# 할 일:
아래 항목 전체에서 "Instruction"를 "Command"로 바꾸고 나머지 부분은 그대로 두어 다시 적으세요. 그림은 답에 넣지 마세요.

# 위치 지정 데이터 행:
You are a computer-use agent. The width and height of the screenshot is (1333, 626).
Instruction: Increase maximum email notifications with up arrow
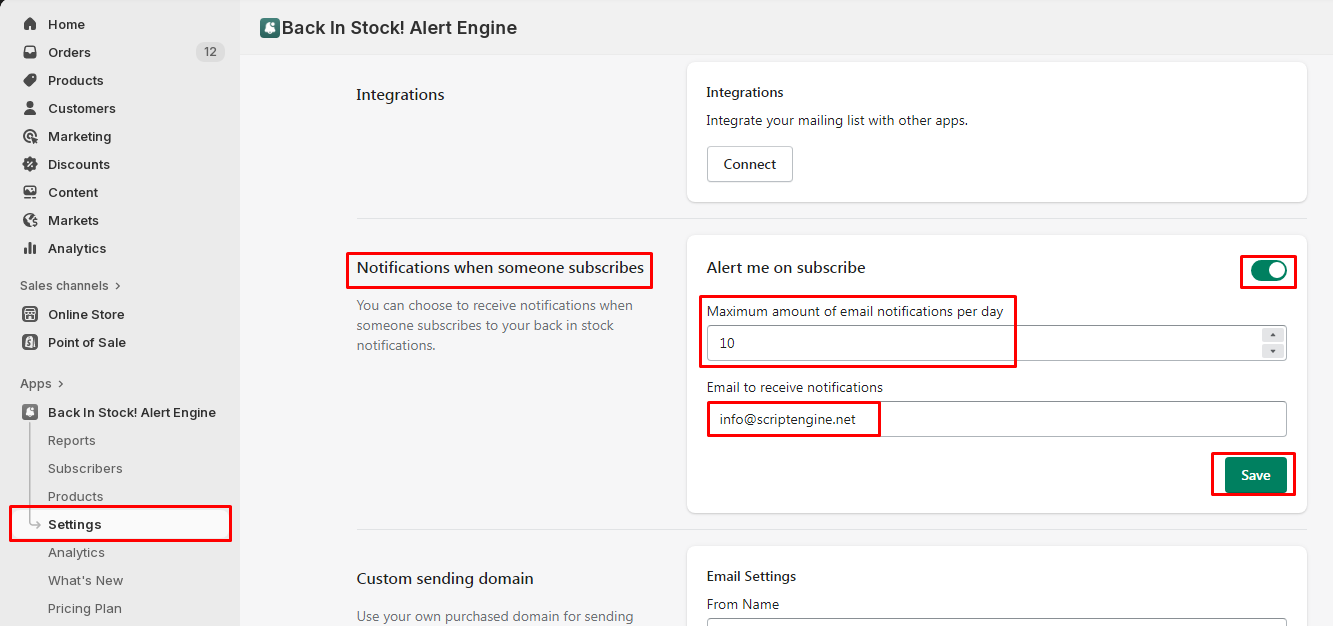point(1273,335)
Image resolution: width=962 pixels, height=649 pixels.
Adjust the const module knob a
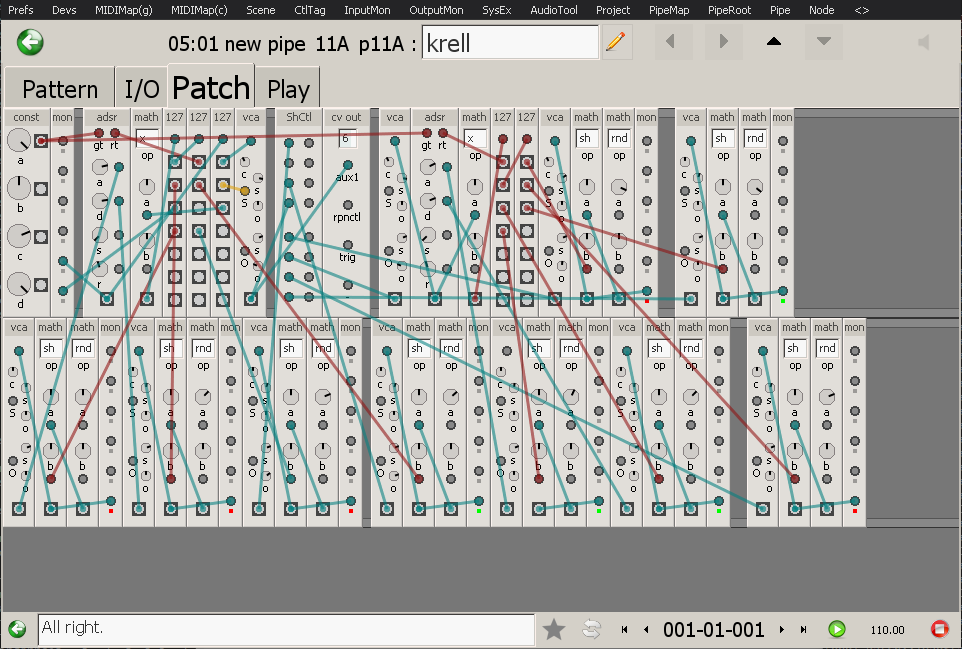coord(19,141)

# 전체 결과:
You are a computer-use agent. The width and height of the screenshot is (1333, 626).
Command: Increase maximum email notifications with up arrow
point(1273,335)
Image resolution: width=962 pixels, height=649 pixels.
Adjust the const module knob a
coord(19,141)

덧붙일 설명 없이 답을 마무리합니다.